To meet these needs, Carline has brought together cross-functional teams to redevelop Heli-One’s commercial processes to meet new third-party demands. He’s also set up a structure for the rising demand in mobile repair teams. All these projects, he says, are done with a focus on providing value-added options for Heli-One’s customers.
“It’s been a big turnaround,” he says. “A whole new experience with Heli-One becoming very much of a growing operation.”
Sky’s the limit
The past seven years have seen Carline’s role expand significantly, though he still tends to human resource-related matters in North America and elsewhere. It’s not all sexy work, he makes clear, but it contributes to keeping the blades turning: corporate record-keeping, intellectual properties oversight, lease negotiation, immigration law compliance etc.
He’s helped establish operations in 15 countries and has played a role in keeping the company aloft when falling energy prices reduced its big-ticket clientele. In any sort of aviation industry one must expect the unexpected, he says, though he adds that it beats working in any other industry—or in private practice.
“When you work for a company, you’re looking out for one client,” he says. “It seems I’ve gone through the life cycle of this company in seven short years.”
That life cycle at a glance: CHC going public, getting new ownership and executives, overcoming the challenges of the energy industry’s downswing and expanding its MRO business unit.

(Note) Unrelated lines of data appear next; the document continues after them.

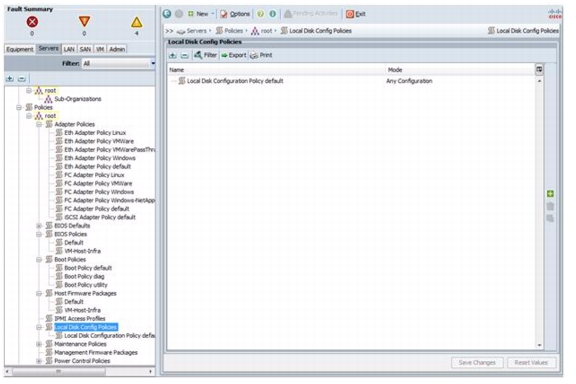576x384 pixels.
Task: Click the green add icon on right edge
Action: point(550,194)
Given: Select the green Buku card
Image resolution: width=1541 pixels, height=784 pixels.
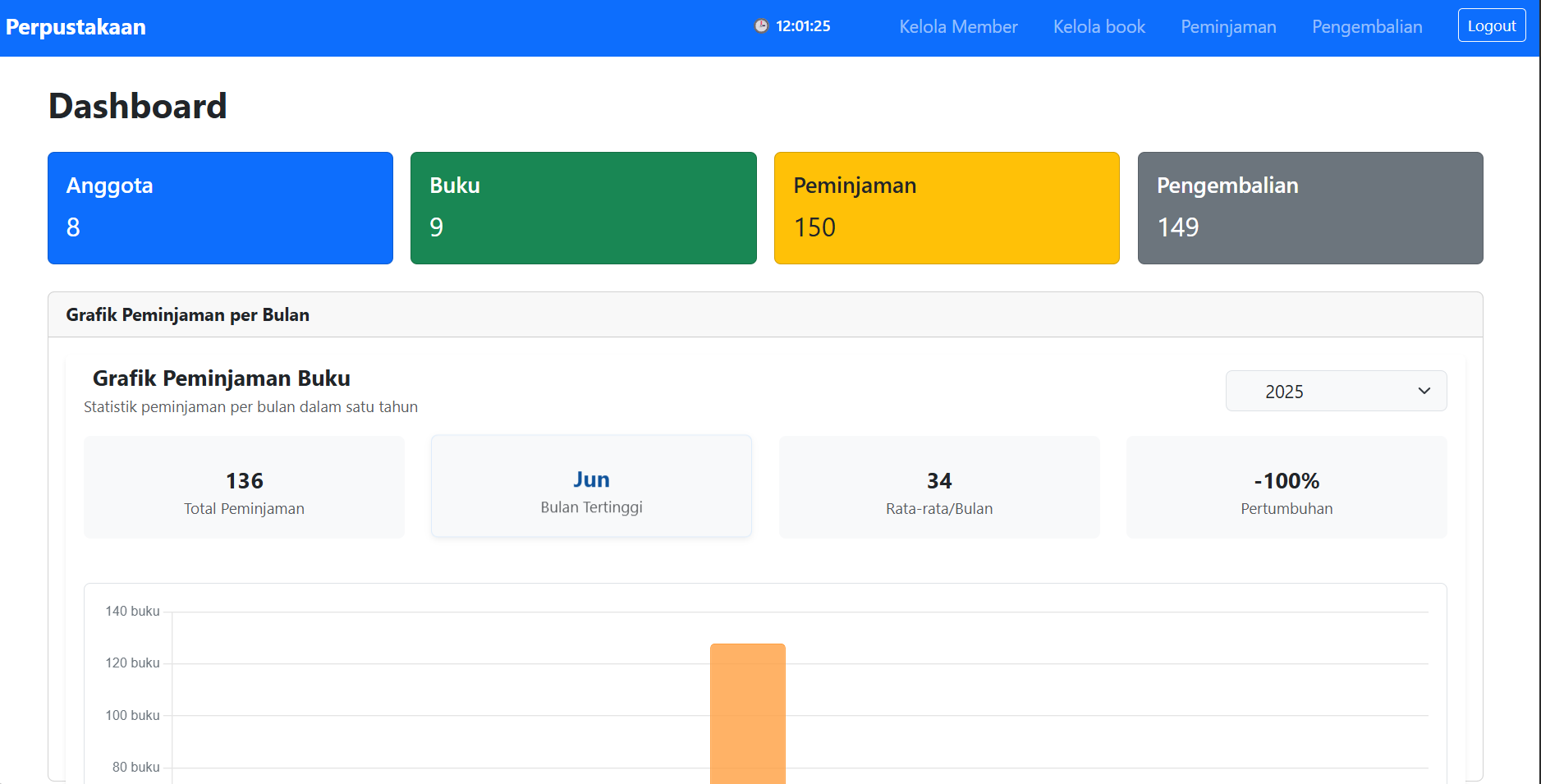Looking at the screenshot, I should [583, 208].
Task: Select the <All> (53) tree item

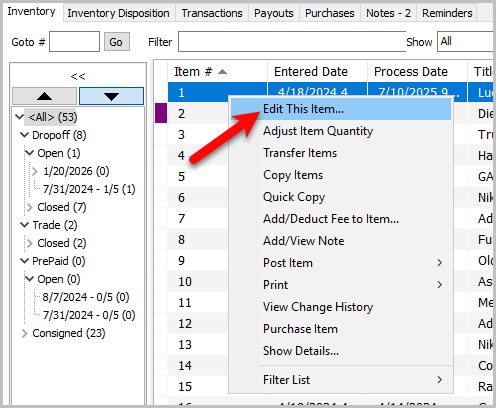Action: (x=53, y=117)
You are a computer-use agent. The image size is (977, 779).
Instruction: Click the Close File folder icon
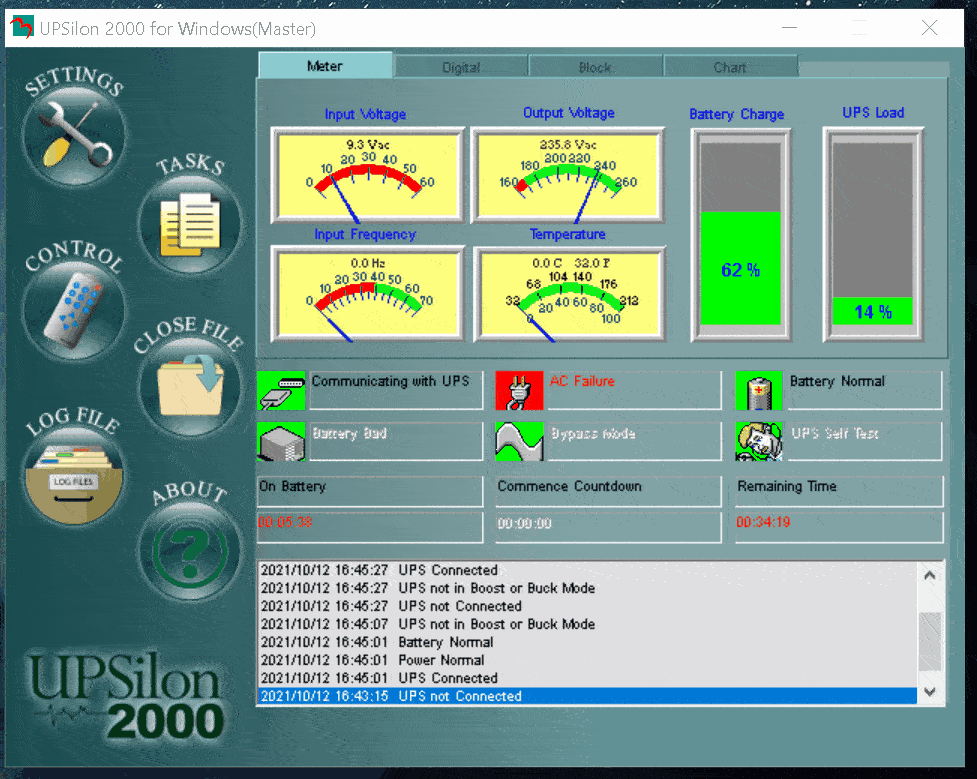tap(190, 385)
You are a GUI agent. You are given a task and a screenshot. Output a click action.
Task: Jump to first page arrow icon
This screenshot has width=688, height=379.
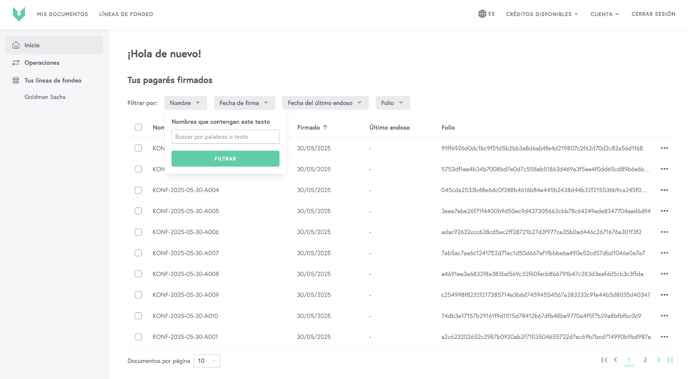tap(604, 360)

None of which resembles what his TV role model would do, but Carline likes to think he has something in common with Perry Mason—something that transcends the fact that Carline and the late Raymond Burr both hail from British Columbia.
From out of the blue
“As a litigator, Perry always had a big twist with a witness,” Carline says. “He knew how to break one down by hitting their soft spot.”
While not going into too much detail, Carline describes how in private practice he had to question six witnesses on a client’s behalf, and upon assessing their personalities was able to discredit each in a different way. Sympathy, pride, anger, empathy—whatever those witnesses were revealing, Carline found a way to use it for his “Perry Mason moment.”
There’s not much drama nowadays, the 2006 University of British Columbia commerce and law graduate says, but that’s fine with him, given that the role of an in-house lawyer is to maintain stability. He credits the two law firms on his resume with giving him the skills and experience to be a general counsel.
Immediately out of law school, Carline joined the Vancouver firm of Farris LLP. “You could be a lot of things there, but wrong wasn’t one of them,” he says. “That has carried through with me.”
In 2008 he’d become an associate for over four years with Kornfeld, a boutique firm noted for its close ties to many projects that shape Vancouver’s sparkling skyline. There, he further honed his hands-on skills in labor, employment and commercial real estate, his capabilities in such subjects attracting the attention of its former general counsel, who reached out to Carline with a simple premise.
“The sales pitch was, ‘C’mon aboard, helicopters are cool,’” Carline says with a laugh. “Even when the work is routine, it’s still a great industry to be in.”